Perguntas que Caiado terá que fazer para provar não ser o Padre Kelmon

Ninguém nega que sua candidatura será de direita, mas isso não significa apagar os pecados do adversário no mesmo campo. Principalmente em um panorama de ultrapolarização.Alguns indicadores vão mostrar se o governador vai propor uma pauta baseada nas demandas do agronegócio, do conservadorismo e da Faria Lima (por mais equivocadas e perniciosas aos trabalhadores que, na minha opinião, muitas delas sejam, a defesa delas faz parte da democracia) ou se irá operar apenas como ajudante.Por exemplo, entre uma e outra cacetada em Lula, o que é esperado, Caiado terá que questionar o desvio de grana dos gabinetes do então deputado federal Flávio Bolsonaro na Assembleia Legislativa do Rio, resgatar o faz-tudo Fabrício Queiroz e denúncias de lavagem de dinheiro usando chocolate, bem como tratar da aquisição de patrimônio, como a mansão de mais de R$ 6 milhões que o hoje senador comprou em Brasília. Ou ainda se Flávio usou a Agência Brasileira de Inteligência durante o mandato do pai para produzir relatórios com o objetivo de orientar a sua defesa no caso das “rachadinhas”.Isso só para citar casos pessoais, fora tudo o que ocorreu durante o governo passado. O próprio governador, que é médico, bateu de frente com o então presidente durante a pandemia por causa do negacionismo de Jair. Poderia questionar os mais de 700 mil mortos que estão na conta do clã Bolsonaro. Ou, mais recentemente, o prejuízo de empresas e empregos brasileiros causado pela ação do irmão de Flávio, o ex-deputado Eduardo. Para tentar impedir a condenação do pai, ele ajudou a convencer o governo Donald Trump a baixar o famigerado tarifaço de 50% contra a economia do país.A principal pergunta não é sobre quem Caiado atacará mais, mas quem ele terá coragem de enfrentar de verdade. Porque fazer oposição a Lula rende aplauso fácil em certos auditórios, difícil é encarar o próprio campo sem baixar a cabeça. Se escolher o conforto da claque, vira eco de Bolsonaro e pode se tornar ministro em caso de derrota do incumbente.

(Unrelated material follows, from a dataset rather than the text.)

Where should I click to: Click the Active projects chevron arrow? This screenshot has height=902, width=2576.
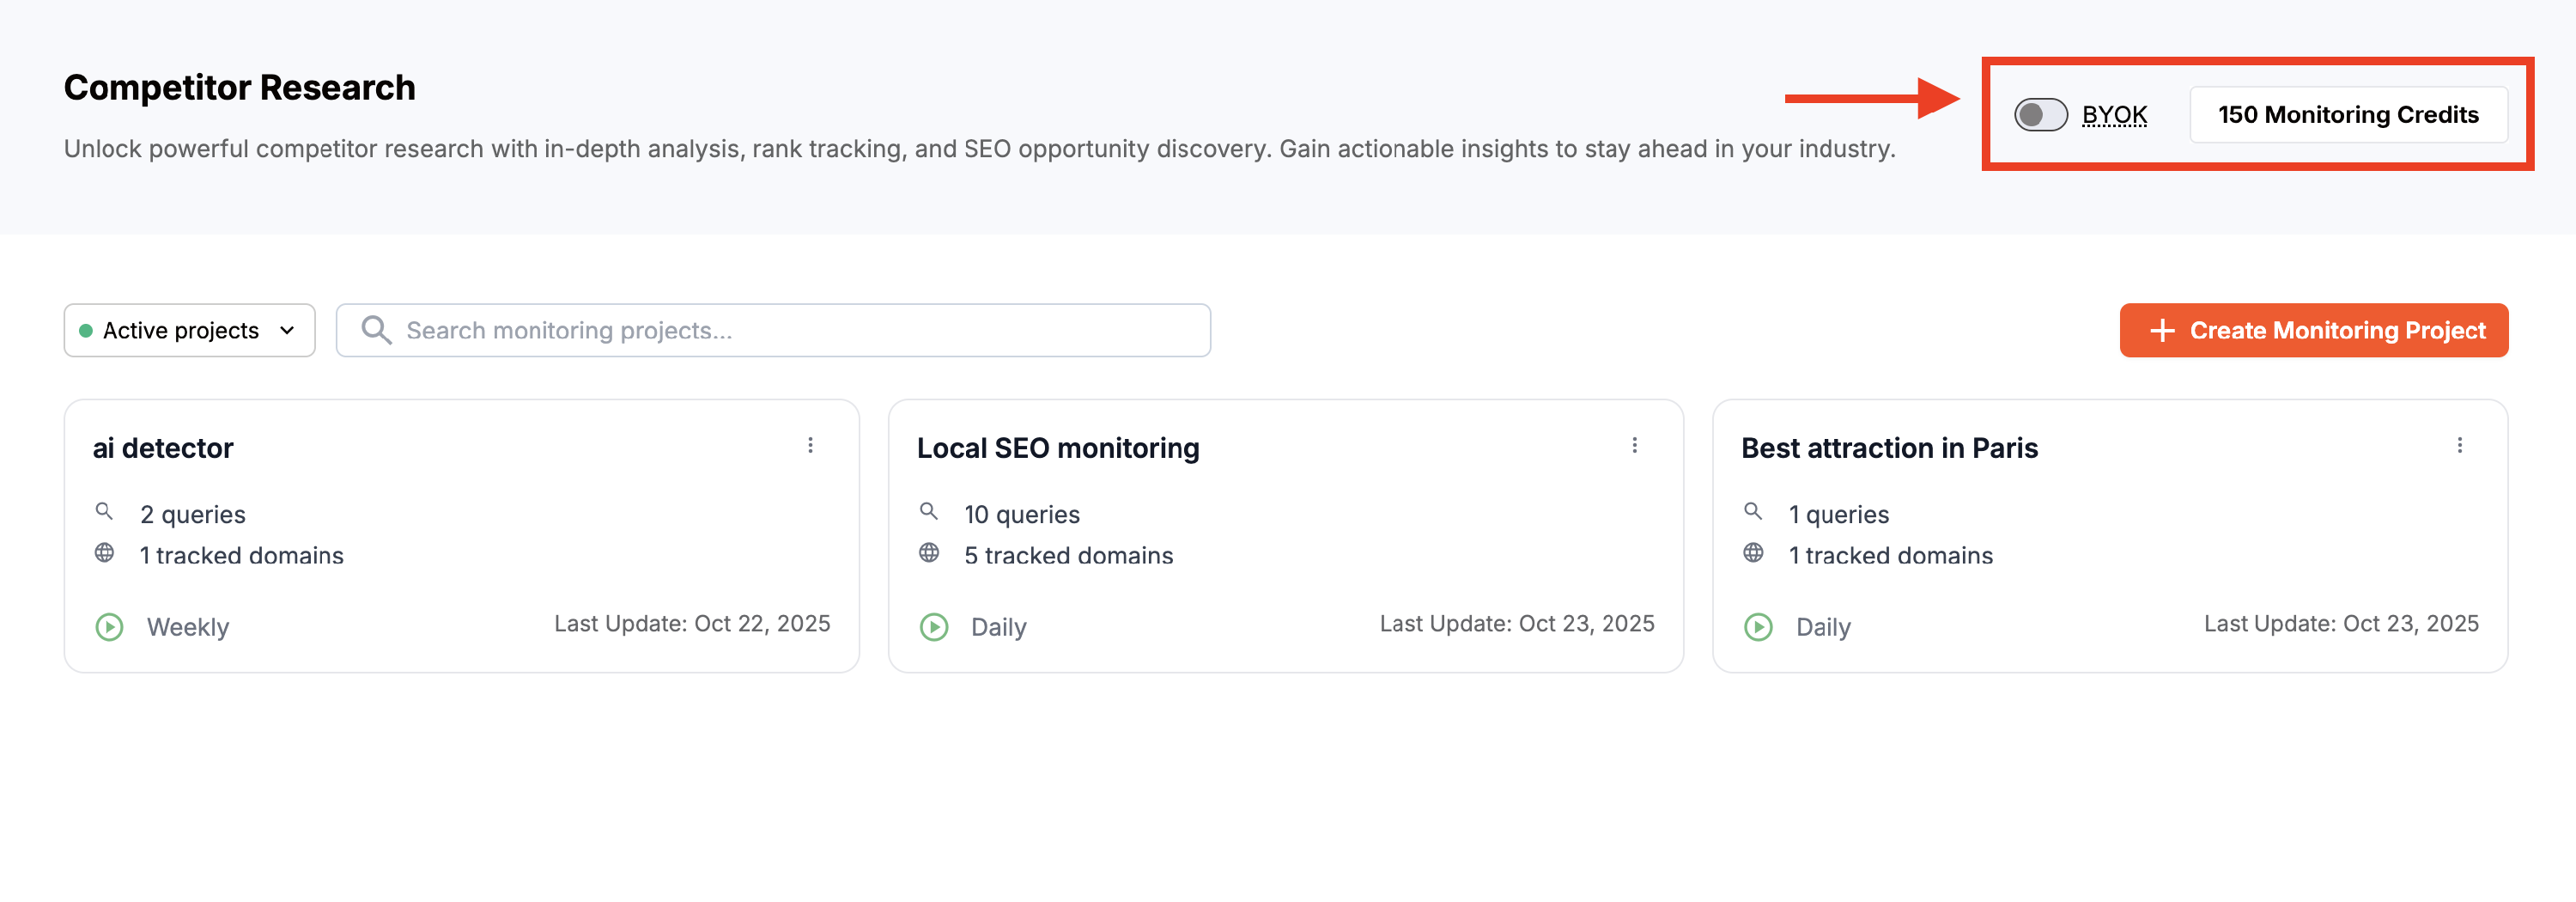[x=287, y=330]
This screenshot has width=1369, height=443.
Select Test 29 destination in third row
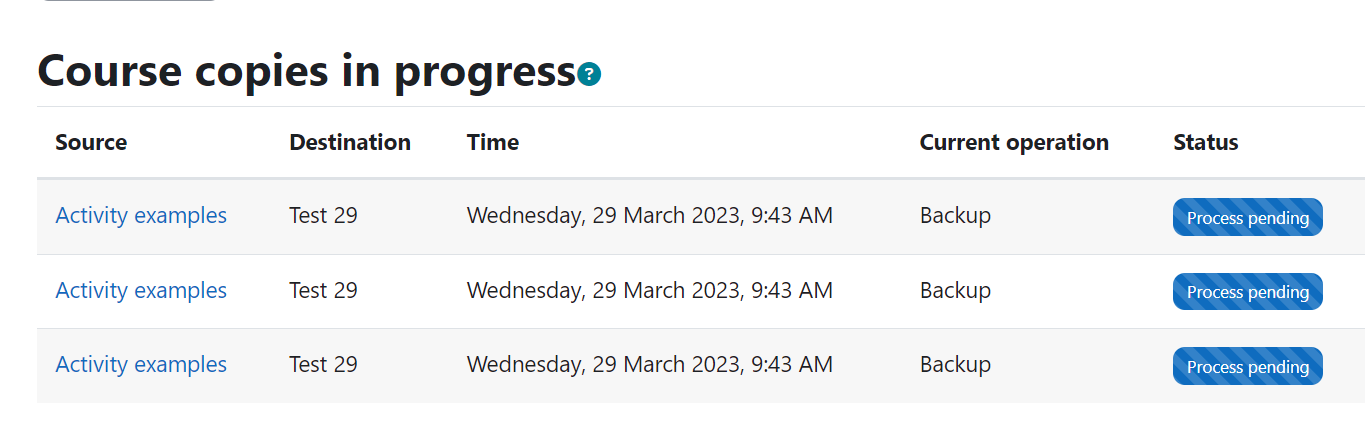[323, 364]
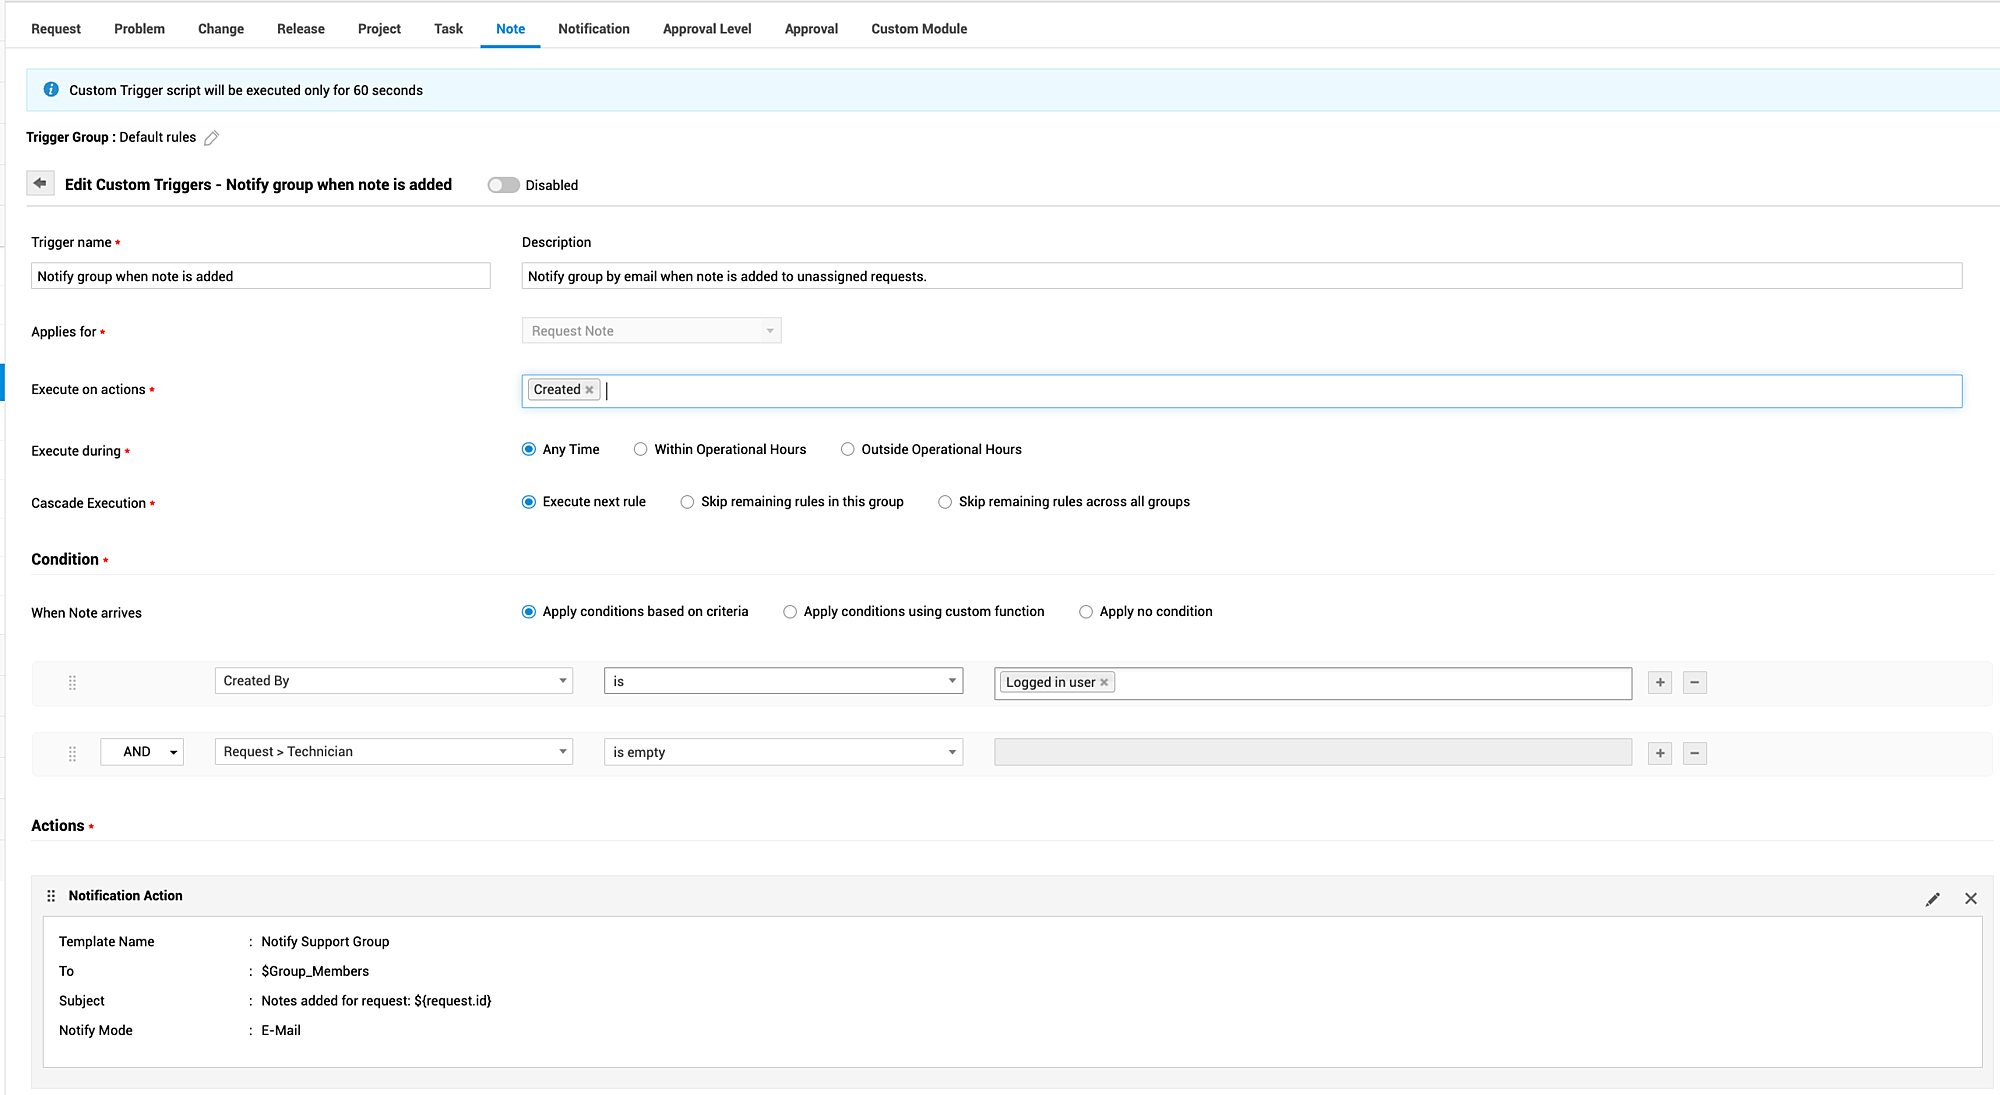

Se escolher o risco do confronto honesto, pode até desagradar aliados, mas ganha densidade política.Entre ser linha auxiliar de Flávio Bolsonaro ou protagonista de si mesmo, não há meio-termo sustentável. E quem tenta equilibrar os dois lados acaba, quase sempre, escorregando para o papel do figurante que será lembrado sem saudades. Algo que o Padre Kelmon conhece bem.